Assignment:
What is needed is an exact copy of all the records below.

Provided entries:

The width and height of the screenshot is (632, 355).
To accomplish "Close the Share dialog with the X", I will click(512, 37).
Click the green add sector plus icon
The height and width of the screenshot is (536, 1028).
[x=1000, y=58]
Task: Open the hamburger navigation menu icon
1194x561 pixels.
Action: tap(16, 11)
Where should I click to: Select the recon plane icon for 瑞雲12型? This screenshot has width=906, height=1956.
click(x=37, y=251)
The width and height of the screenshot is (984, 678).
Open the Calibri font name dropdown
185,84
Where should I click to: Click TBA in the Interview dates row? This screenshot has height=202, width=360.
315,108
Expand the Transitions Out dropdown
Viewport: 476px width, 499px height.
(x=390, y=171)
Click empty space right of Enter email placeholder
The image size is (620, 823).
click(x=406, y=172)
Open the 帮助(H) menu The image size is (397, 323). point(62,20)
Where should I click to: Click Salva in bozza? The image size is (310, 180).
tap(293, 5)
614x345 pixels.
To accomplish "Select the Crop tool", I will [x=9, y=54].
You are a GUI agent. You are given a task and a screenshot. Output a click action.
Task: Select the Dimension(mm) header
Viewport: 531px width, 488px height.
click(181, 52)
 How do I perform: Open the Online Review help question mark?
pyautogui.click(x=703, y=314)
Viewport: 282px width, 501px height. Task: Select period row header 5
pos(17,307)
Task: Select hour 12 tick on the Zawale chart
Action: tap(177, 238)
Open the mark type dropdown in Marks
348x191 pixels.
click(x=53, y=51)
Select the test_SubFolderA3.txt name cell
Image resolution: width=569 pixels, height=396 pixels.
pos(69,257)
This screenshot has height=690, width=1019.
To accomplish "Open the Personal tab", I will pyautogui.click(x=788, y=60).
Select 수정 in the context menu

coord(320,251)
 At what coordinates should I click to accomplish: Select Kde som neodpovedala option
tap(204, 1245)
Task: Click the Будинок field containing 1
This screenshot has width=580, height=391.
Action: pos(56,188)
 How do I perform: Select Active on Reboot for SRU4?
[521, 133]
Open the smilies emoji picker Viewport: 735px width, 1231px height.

Written answer:
The width and height of the screenshot is (632, 355).
To accomplish "Close the Share dialog with the X", I will click(512, 37).
Click the green add sector plus icon
The height and width of the screenshot is (536, 1028).
[x=1000, y=58]
Task: Open the hamburger navigation menu icon
1194x561 pixels.
Action: tap(16, 11)
Where should I click to: Select the recon plane icon for 瑞雲12型? This screenshot has width=906, height=1956.
click(x=37, y=251)
The width and height of the screenshot is (984, 678).
Open the Calibri font name dropdown
185,84
Where should I click to: Click TBA in the Interview dates row? This screenshot has height=202, width=360.
315,108
Expand the Transitions Out dropdown
Viewport: 476px width, 499px height.
(x=390, y=171)
Click empty space right of Enter email placeholder
The image size is (620, 823).
click(x=406, y=172)
Open the 帮助(H) menu The image size is (397, 323). point(62,20)
Where should I click to: Click Salva in bozza? The image size is (310, 180).
tap(293, 5)
614x345 pixels.
To accomplish "Select the Crop tool", I will [x=9, y=54].
You are a GUI agent. You are given a task and a screenshot. Output a click action.
Task: Select the Dimension(mm) header
Viewport: 531px width, 488px height.
click(181, 52)
 How do I perform: Open the Online Review help question mark?
pyautogui.click(x=703, y=314)
Viewport: 282px width, 501px height. Task: Select period row header 5
pos(17,307)
Task: Select hour 12 tick on the Zawale chart
Action: tap(177, 238)
Open the mark type dropdown in Marks
348x191 pixels.
click(x=53, y=51)
Select the test_SubFolderA3.txt name cell
Image resolution: width=569 pixels, height=396 pixels.
pos(69,257)
This screenshot has height=690, width=1019.
To accomplish "Open the Personal tab", I will pyautogui.click(x=788, y=60).
Select 수정 in the context menu

coord(320,251)
 At what coordinates should I click to accomplish: Select Kde som neodpovedala option
tap(204, 1245)
Task: Click the Будинок field containing 1
This screenshot has width=580, height=391.
Action: pos(56,188)
 How do I perform: Select Active on Reboot for SRU4?
[521, 133]
Open the smilies emoji picker Viewport: 735px width, 1231px height.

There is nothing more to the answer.